それはとても柔らかくてふかふかでいごこちが良かった。
僕は3人兄妹の2番目だった。
お兄ちゃんがひとりと、妹がひとりだ。
いつもと変わらない穏やかな日だった。
そんないつもと変わらない日々が僕は幸せたった。
僕たちはお母さんのおっぱいを飲んでいたんだ。
その時、僕とお兄ちゃんと妹が飼い主さんに抱き上げられた。
そして、小さな箱にいれられた。
自転車でどこかに連れて行かれるようだった。
もう時刻は夕方になっていた。
僕は箱の中で少し寒さを感じてお兄ちゃんと妹にくっついていた。
その時だった。
妹が箱からだされてどこか地面に置かれたようだった。
妹は「にゃ〜!にゃ〜!」と鳴いていた。
僕はとても心配なった。
しばらく自転車は走っていた。
次にお兄ちゃんが箱からだされてどこか地面に置かれたようだった。
お兄ちゃんも「にゃ〜!にゃ〜!」と鳴いていた。
僕はとても心配になった。
僕は箱の中にひとりになった。
またしばらく自転車は走っていた。
すると、今度は僕が箱から出されてどこか地面におかれたようだった。
雨が降ってきた。
僕はお兄ちゃんや妹と同じように「にゃ〜!にゃ〜!」と一生懸命に鳴いた。
たくさん「にゃ〜!にゃ〜!」と鳴いたんだ。
お母さんに会いたかった。
また、あの暖かなふわふわの毛皮の毛布の中に戻りたかった。
お母さんがとても恋しかった。
雨がシトシト降っている。
僕は「にゃ~!にゃ~!」と鳴き続けたんだ。
しばらくすると、人の足音が聞こえてきた。
ひとりの女の人が僕のところにやってきた。
その女の人はただ黙って立って僕をみていた。
僕は「にゃ~!にゃ~!」と鳴きながらその人の足元にヨチヨチ歩いて行った。
僕はその女の人の足にたどり着いた。
そこでも僕は「にゃ~!にゃ~!」と鳴き続けた。
その女の人は傘もさしていなかった。
その女の人は僕を指でつまんで持ち上げた。
そして、手のひらに乗せたんだ。
僕の左目はちょっと曇っていてあまり見えなかった。
その女の人は僕を手のひらに乗せて僕をみていた。
しっぽを触ってきた。
その女の人は僕を大事そうに抱えてどこかに連れて行った。
僕はその女の人の家の中にいた。
部屋の中はとても暖かくて僕はホッとしたんだ。
その女の人のほかにもうひとり人がいた。
「まだ、子猫じゃないか。
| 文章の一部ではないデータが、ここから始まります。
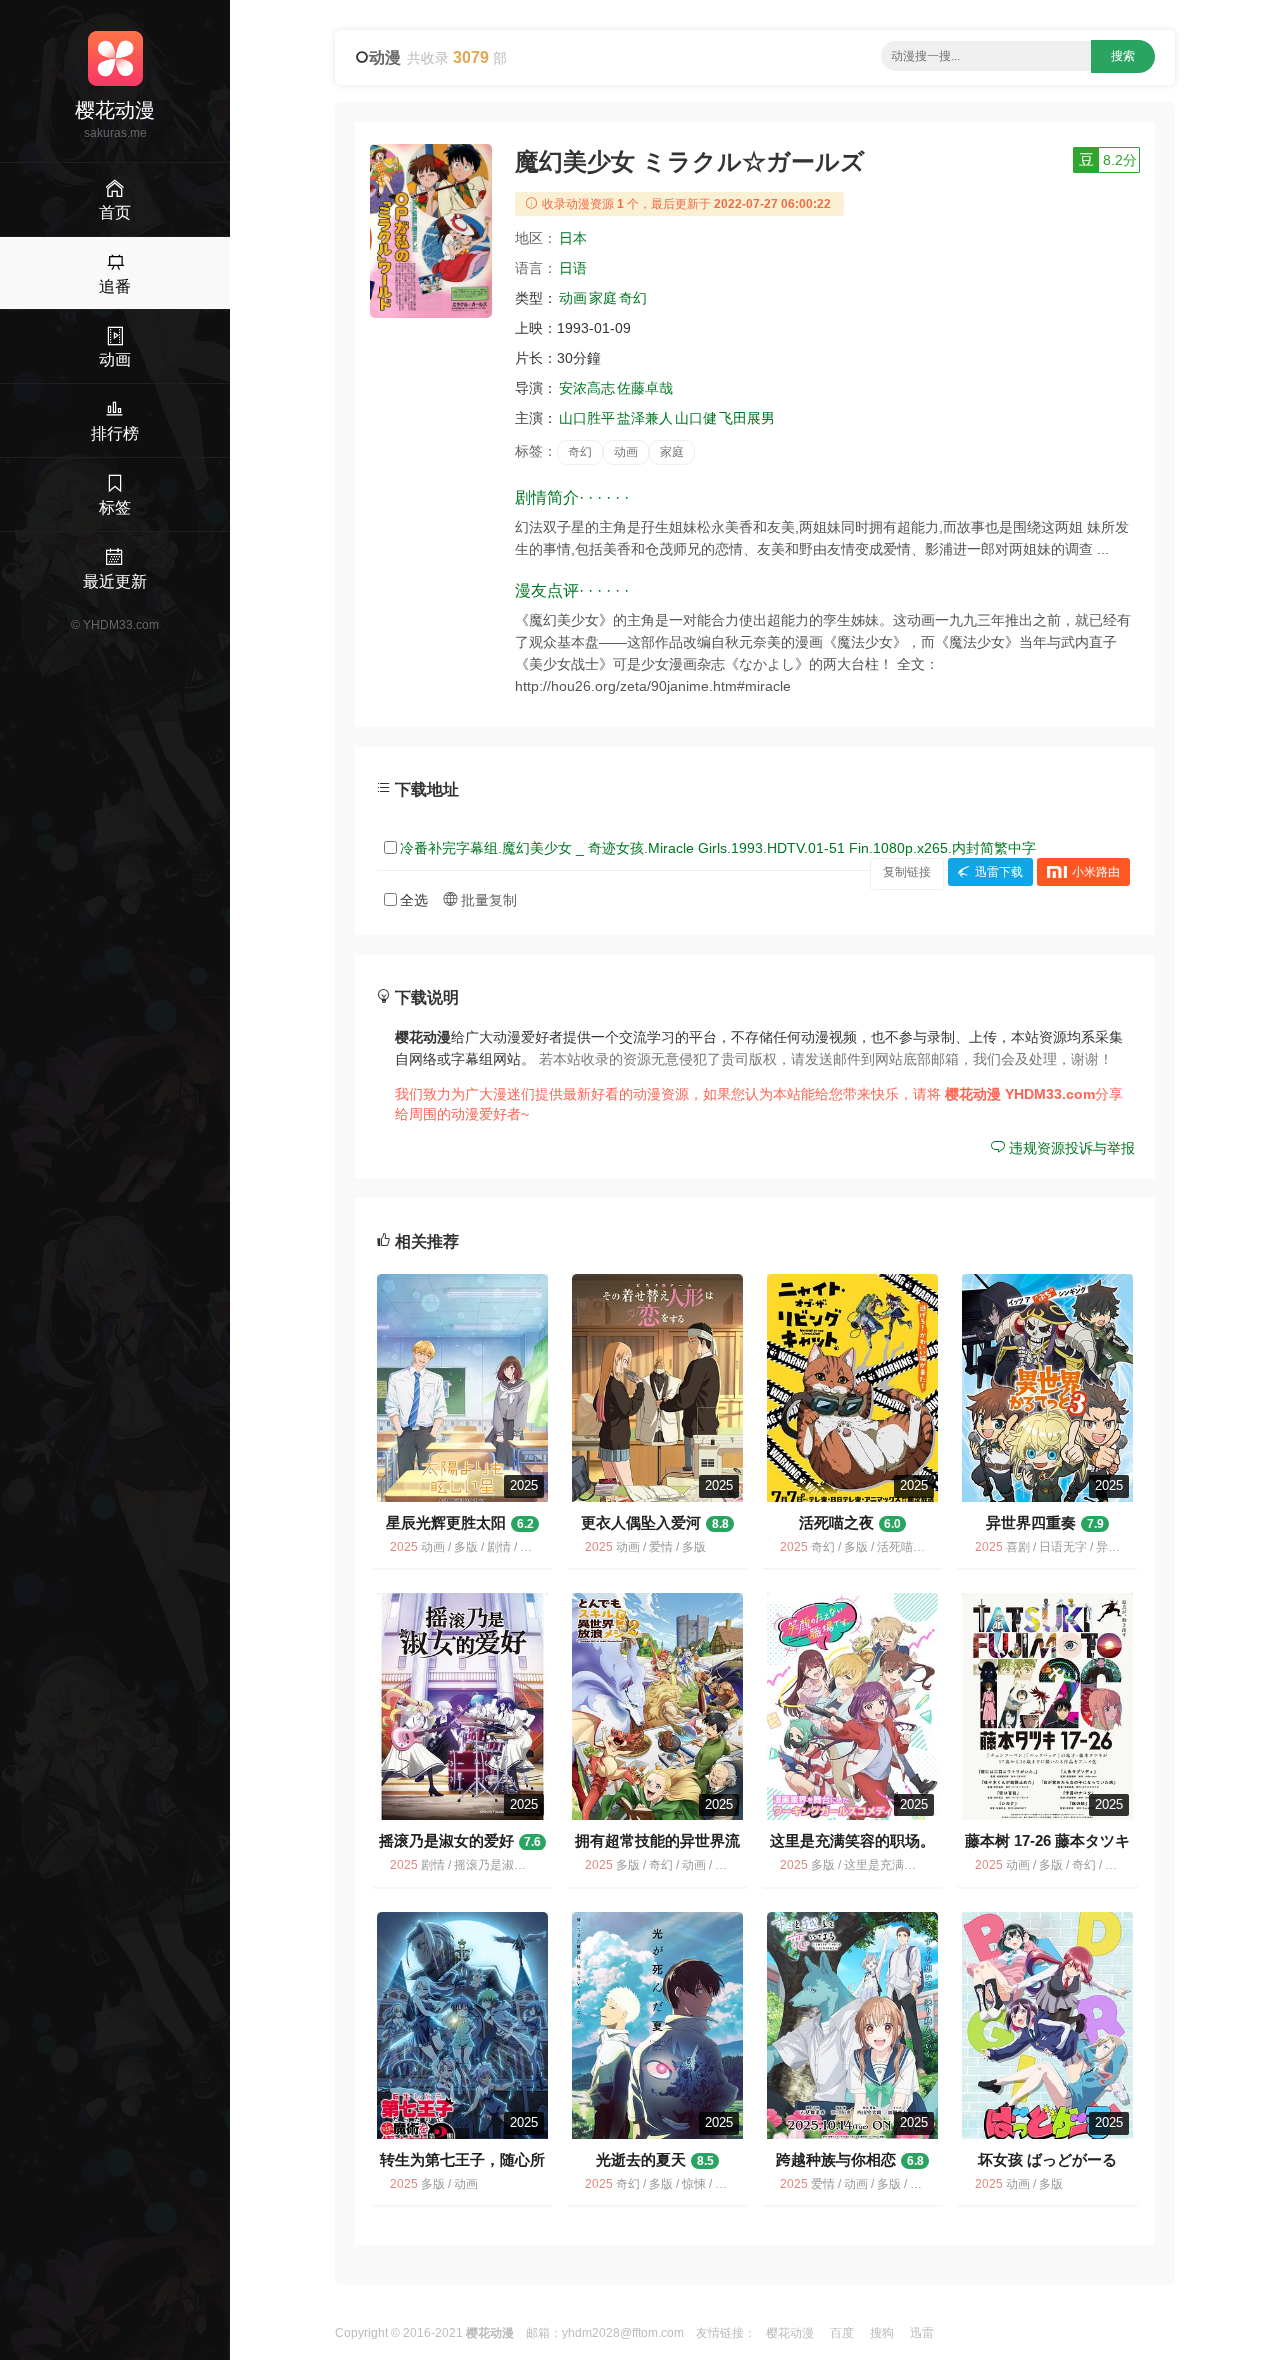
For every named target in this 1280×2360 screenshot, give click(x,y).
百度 (842, 2333)
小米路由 (1096, 872)
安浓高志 (587, 388)
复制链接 (907, 872)
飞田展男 (747, 418)
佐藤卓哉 (645, 388)
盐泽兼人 (645, 418)
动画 (573, 298)
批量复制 (487, 900)
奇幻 (633, 298)
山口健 (696, 418)
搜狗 (882, 2333)
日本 (573, 238)
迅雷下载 (999, 872)
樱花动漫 (790, 2333)
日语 (573, 268)
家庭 (603, 298)
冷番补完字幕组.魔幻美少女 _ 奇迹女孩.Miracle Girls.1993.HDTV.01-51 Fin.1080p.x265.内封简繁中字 (718, 848)
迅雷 (922, 2333)
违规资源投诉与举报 (1070, 1148)
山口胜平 (587, 418)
目も開いたばかりみたいだな」
「そうみたいね。他にも捨てられてる子がいるみたい。あっちからもこっちからも鳴き声が聞こえるもの」
その二人はそんな会話をしていた。
しばらくすると、もう一人のひとはドアを開けてどこかに行ってしまった。
僕は女の人の暖かな手の中にいた。
そして、小さな黒いケースのような箱の中に入れられた。
その中はとても暖かだった。
僕は眠くなって眠ってしまったんだ。
僕は口にお母さんのおっぱいを感じた。
僕はそのおっぱいを思いっきり吸ってミルクを飲んだ。
それはとても甘くて暖かくて優しい味だった。
僕はお腹がいっぱいになった。
そして、また眠ってしまった。
目が覚めると白衣を着たたくさんの人がいるところにいたんだ。
僕は体重を図られたり、聴診器をあてられたり、目薬をさされたりした。
「先生、この子は大丈夫でしょうか?」
「大丈夫ですよ。左目は見えなくなるかもしれないけど猫ちゃんは片目だけでもちゃんと生活できますからね」
そんな会話が聞こえてきた。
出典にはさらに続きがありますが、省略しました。